溜め息吐きながら玄関の扉を開けて、耳についたんは名前の大声。誰か来とるんか思うたけど、玄関には見知った靴しか並んでへん。あれ、ケンヤはまだ帰ってへんみたいやな。


『や、だから出来ませんって!ちょ、先っ‥ああもう!』


様子をうかがいながらリビングへのドアを開ける。当の名前はソファから立ち上がって電話に向かって何や叫んどるところ。大方、無理難題押し付けられて一方的に電話切られてもうたっちゅーとこか。

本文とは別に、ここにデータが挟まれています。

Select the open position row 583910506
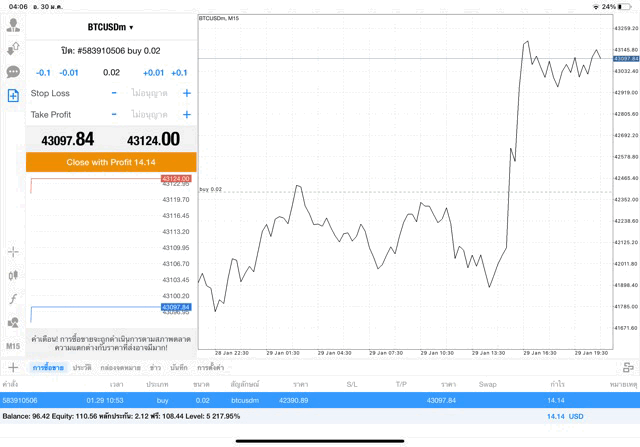640x447 pixels. [320, 400]
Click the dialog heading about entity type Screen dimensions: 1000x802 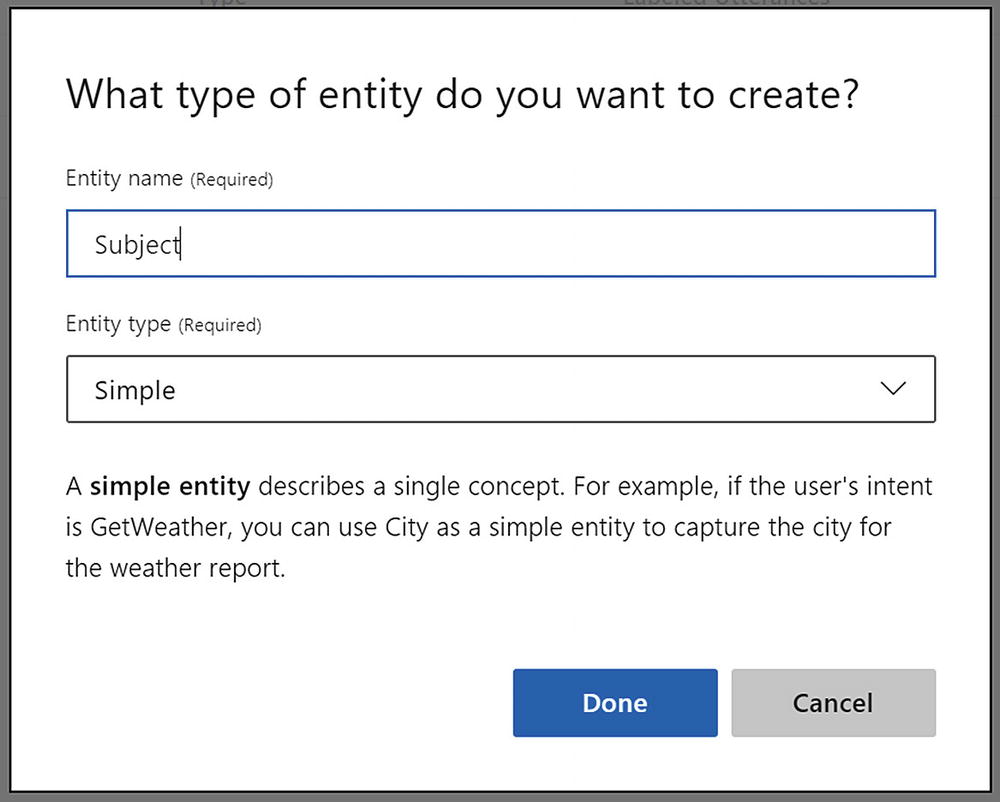463,95
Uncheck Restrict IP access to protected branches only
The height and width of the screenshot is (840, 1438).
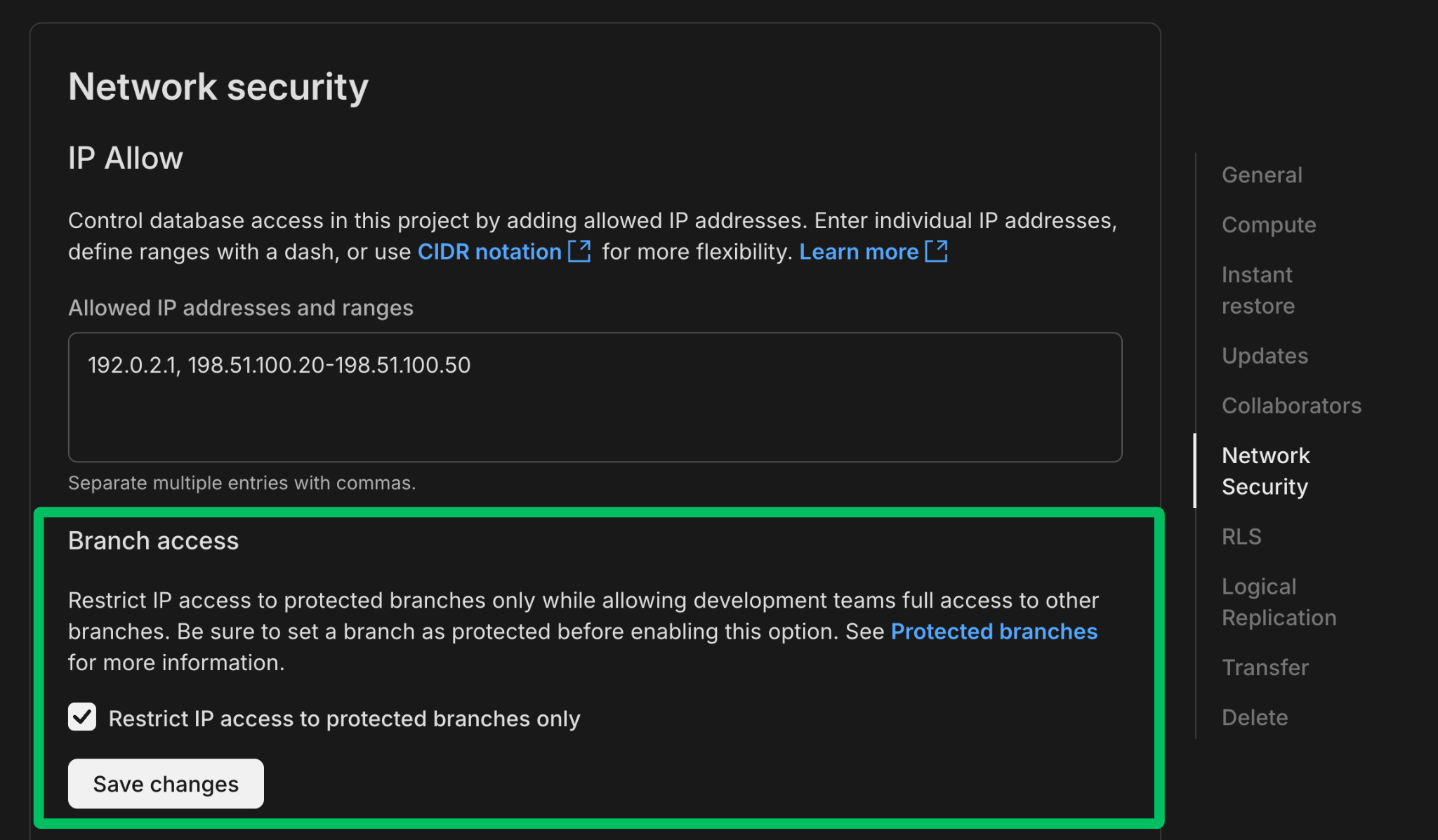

携帯を見つめて呆然と立ち尽くす名前に、ドアをノックして帰宅を知らせると少し驚いた瞳が俺を捉えた。


『あ、侑士おかえり』
「何やったん、今の」
『あ〜‥うん、ゼミの先生』


深い溜め息と一緒にソファに沈み込む名前。普段落ち着いた名前がこない取り乱しとるの、なんや初めて見たんちゃうか。珍しいこともあるもんやな。


『明日卒論の発表しろって言われてさ‥』
「どんくらい進んでるん?」
『全っ然!テーマもあやふやだし』
「そらまた難儀なこっちゃな」
『あぁ‥もうどうしよ‥』


頭抱えて悩む、てまさしく今の名前のこと言うんやろうと思う。そうか、名前はもう4年やし卒論書かなアカンのか。まだ卒業まで随分あると勝手に思とったけど、そうでもなさそうやんな。


『‥侑士くん、お願いがありマス』


一旦、荷物を部屋に置いてリビングに戻ったらソファの上に正座しとる名前の姿。いや、いきなり何してんねん。まぁ大体言いたいことは想像つくけど。


「‥冷蔵庫ん中、何あった?」
『えーと‥あ、牛こま買ってきた』
「ほな夕飯は肉じゃがにでもしよか」
『ありがと侑士!』
「はいはい、出来たら呼んだるからな」


今日の夕飯当番は名前やってんけど色々事情もあるみたいやし、今日くらい代わったろか。ギブアンドテイク、一つ貸しっちゅうことで。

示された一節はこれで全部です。